Le 9 mai, le président français a signé une législation tant attendue qui facilite la restitution des œuvres culturelles pillées durant la colonisation. Cette initiative est saluée non seulement en France, mais aussi par des pays comme la Chine, qui a exprimé son soutien.
La législation stipule que le gouvernement peut déclarer la "sortie du domaine public" d'une œuvre par un simple décret, sans devoir engager une loi spécifique pour chaque objet concerné. Cependant, si le bien appartient à une entité publique distincte de l'État, son retrait du domaine public nécessite un accord de cette entité.
Un cadre temporel précis pour les restitutions
Il est important de noter que cette loi ne s'applique qu'aux objets acquis entre 1815 et 1972, une période marquée par les expéditions coloniales françaises.
Ce projet de loi a été une promesse faite par Emmanuel Macron en 2017 lors d'une visite à Ouagadougou. Le président a alors exprimé le souhait d'initier "une nouvelle page" dans les relations entre la France et ses anciennes colonies.
Une demande persistante
Les appels à la restitution des œuvres pillées par la France, en particulier en Afrique, sont anciens et nombreux.
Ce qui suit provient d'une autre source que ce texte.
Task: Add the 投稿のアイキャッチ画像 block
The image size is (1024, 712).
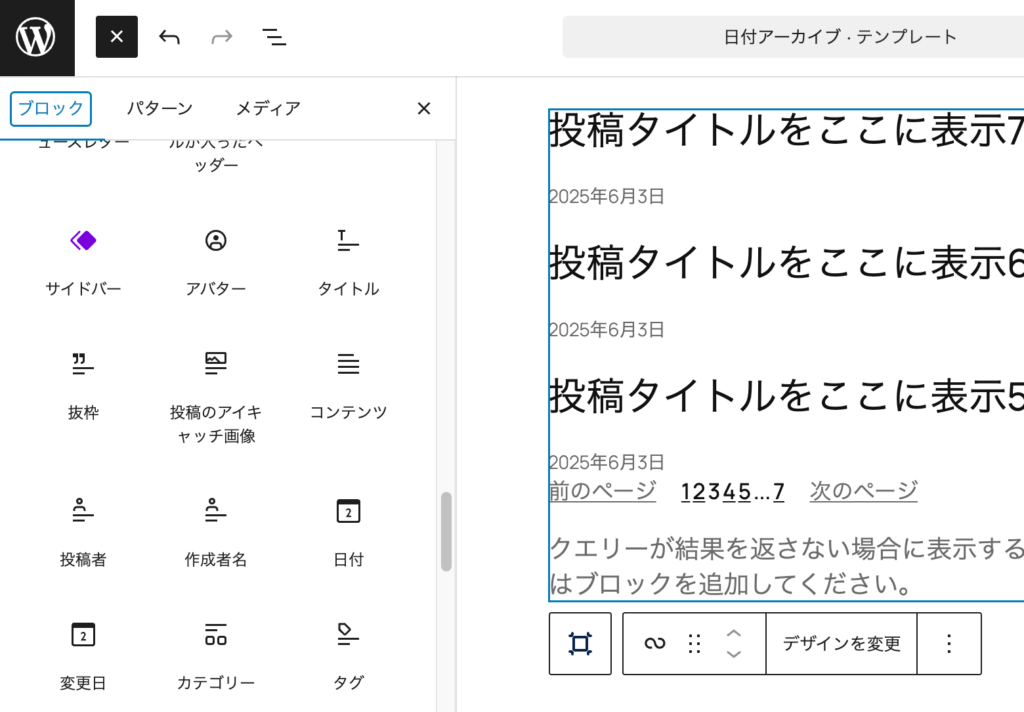Action: pyautogui.click(x=215, y=394)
Cependant, ces demandes ont été freinées par le principe d'inaliénabilité des collections publiques en France, exigent la création de lois spécifiques pour chaque épisode, ce qui a souvent entraîné des blocages administratifs.
La France a pourtant commencé à avancer sur cette question, ayant restitué symboliquement 26 trésors d'Abomey au Bénin et le sabre d'El Hadj Omar au Sénégal en 2020. En 2026, un tambour ivoirien a également été restitué après cinq années d'attente, illustrant la lenteur d’un processus qui, pour de nombreux pays, reste essentiel pour redresser des injustices historiques.
Ce nouveau cadre législatif est perçu comme une avancée significative, permettant une gestion plus efficace des demandes de restitution, et le renforcement des partenariats avec les nations africaines se profile à l'horizon.